*WHAT IS BEING ASKED*. Among the lines below, take the one holding "You are a computer-use", the one holding "This screenshot has height=292, width=398.", and all lines between them. Set them down exactly.

*RECORDS SHOWN*.
══════════

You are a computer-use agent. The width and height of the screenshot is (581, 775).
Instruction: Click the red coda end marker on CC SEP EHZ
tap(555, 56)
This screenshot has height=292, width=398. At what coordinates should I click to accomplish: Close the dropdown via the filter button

══════════

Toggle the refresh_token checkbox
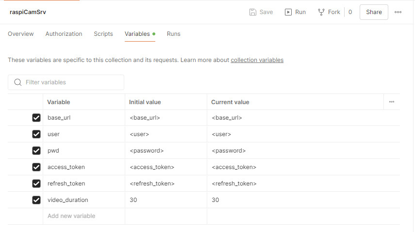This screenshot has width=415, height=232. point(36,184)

══════════

*TASK RESPONSE*.
You are a computer-use agent. The width and height of the screenshot is (581, 775).
Instruction: Click the red coda end marker on CC SEP EHZ
tap(555, 56)
This screenshot has height=292, width=398. At what coordinates should I click to accomplish: Close the dropdown via the filter button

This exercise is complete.